══ Given data ══
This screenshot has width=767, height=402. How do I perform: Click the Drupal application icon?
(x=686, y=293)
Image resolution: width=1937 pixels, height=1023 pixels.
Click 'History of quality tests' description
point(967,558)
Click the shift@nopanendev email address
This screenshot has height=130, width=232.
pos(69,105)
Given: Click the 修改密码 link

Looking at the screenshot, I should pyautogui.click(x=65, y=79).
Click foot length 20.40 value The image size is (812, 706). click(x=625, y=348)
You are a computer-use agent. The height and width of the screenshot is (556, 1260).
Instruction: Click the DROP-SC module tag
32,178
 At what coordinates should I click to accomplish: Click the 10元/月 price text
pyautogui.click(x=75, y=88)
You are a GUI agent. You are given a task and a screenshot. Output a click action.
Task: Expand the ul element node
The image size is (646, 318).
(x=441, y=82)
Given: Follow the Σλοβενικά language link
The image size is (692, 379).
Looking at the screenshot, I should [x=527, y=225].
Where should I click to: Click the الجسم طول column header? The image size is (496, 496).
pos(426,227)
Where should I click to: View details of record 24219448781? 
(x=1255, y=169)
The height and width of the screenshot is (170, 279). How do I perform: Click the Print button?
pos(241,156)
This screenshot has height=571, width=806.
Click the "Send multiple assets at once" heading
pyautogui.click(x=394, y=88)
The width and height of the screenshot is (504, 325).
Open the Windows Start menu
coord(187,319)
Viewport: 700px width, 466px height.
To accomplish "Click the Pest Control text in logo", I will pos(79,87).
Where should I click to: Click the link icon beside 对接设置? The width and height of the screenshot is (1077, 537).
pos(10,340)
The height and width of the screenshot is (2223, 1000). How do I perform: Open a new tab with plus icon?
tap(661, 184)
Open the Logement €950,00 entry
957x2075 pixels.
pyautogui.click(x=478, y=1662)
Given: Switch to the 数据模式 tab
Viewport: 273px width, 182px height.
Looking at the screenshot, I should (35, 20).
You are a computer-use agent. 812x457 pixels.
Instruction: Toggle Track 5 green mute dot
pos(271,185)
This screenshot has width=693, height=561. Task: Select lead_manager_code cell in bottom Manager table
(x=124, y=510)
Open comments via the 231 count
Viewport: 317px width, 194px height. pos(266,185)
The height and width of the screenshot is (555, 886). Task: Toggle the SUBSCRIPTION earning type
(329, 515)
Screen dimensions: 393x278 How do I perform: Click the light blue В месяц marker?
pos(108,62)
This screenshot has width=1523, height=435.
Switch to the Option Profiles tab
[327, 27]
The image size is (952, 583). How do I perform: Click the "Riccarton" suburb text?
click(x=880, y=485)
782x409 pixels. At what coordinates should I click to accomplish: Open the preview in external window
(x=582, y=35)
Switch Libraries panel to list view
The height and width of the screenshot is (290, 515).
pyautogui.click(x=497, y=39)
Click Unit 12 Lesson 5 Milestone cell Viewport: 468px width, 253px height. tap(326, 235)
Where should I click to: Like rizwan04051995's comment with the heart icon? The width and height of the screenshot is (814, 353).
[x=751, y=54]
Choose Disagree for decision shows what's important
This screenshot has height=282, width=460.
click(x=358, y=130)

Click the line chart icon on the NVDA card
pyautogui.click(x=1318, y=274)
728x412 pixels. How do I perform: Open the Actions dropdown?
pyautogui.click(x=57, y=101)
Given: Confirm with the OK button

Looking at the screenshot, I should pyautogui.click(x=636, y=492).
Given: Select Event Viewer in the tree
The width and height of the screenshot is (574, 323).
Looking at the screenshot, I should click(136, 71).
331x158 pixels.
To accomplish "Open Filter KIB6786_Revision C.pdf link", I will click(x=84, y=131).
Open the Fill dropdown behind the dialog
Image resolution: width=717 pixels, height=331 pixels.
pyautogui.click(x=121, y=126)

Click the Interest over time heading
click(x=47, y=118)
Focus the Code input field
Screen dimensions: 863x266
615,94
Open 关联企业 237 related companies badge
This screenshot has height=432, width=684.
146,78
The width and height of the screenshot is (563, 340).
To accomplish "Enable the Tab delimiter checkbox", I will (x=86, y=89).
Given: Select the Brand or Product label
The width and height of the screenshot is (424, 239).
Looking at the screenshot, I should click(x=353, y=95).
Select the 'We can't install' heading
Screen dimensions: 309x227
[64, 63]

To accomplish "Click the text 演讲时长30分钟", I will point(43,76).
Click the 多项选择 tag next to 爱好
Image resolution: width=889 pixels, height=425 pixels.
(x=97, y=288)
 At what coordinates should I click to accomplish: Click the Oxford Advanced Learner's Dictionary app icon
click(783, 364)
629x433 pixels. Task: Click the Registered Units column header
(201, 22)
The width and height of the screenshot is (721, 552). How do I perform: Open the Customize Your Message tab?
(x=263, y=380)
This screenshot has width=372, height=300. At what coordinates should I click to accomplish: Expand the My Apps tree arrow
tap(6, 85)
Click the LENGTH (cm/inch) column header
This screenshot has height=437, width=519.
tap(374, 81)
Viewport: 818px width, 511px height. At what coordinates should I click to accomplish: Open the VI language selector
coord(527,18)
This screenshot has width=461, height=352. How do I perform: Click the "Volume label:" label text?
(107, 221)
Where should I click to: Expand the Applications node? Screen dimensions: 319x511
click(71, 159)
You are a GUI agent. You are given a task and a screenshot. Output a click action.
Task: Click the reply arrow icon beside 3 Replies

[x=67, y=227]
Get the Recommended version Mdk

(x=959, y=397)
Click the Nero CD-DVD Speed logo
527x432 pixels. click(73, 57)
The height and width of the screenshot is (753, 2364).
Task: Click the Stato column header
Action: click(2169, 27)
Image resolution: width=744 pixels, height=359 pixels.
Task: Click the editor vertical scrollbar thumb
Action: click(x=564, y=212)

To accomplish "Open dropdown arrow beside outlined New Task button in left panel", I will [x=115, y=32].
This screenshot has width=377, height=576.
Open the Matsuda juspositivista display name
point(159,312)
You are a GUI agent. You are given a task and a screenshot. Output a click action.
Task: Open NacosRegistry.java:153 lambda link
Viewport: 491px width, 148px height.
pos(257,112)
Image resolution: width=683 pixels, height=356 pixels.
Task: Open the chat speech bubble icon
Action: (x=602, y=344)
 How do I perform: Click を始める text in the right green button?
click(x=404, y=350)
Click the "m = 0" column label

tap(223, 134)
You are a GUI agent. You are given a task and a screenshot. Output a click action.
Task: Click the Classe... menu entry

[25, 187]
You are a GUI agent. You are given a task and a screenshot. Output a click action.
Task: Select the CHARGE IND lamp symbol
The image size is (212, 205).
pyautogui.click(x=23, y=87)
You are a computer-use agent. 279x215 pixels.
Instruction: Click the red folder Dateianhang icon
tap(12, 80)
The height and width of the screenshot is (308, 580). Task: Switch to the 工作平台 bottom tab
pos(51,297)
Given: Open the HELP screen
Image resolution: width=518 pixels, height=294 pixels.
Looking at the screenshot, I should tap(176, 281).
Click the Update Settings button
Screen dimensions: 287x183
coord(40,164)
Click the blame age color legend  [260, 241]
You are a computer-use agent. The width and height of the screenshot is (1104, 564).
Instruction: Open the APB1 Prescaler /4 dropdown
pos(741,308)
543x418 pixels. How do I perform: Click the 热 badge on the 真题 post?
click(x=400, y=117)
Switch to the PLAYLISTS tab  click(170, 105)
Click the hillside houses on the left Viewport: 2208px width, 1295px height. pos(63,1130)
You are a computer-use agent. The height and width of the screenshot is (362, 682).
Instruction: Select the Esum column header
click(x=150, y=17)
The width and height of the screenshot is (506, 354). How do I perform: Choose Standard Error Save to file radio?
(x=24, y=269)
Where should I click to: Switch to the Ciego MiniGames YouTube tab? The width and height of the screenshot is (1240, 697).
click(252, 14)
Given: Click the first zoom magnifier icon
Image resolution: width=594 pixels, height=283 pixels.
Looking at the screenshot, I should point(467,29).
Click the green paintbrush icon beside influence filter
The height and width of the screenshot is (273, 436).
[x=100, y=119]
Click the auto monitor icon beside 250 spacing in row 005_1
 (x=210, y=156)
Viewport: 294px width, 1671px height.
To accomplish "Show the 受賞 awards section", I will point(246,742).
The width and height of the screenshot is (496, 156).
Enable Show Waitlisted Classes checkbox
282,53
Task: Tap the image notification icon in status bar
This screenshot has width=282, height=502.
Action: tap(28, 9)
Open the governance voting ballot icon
═══
**Problem to solve**
Wherever a line in the entries above holds "left", copy that line.

**Response below**
To accomplish "Open dropdown arrow beside outlined New Task button in left panel", I will [x=115, y=32].
Click the hillside houses on the left Viewport: 2208px width, 1295px height. pos(63,1130)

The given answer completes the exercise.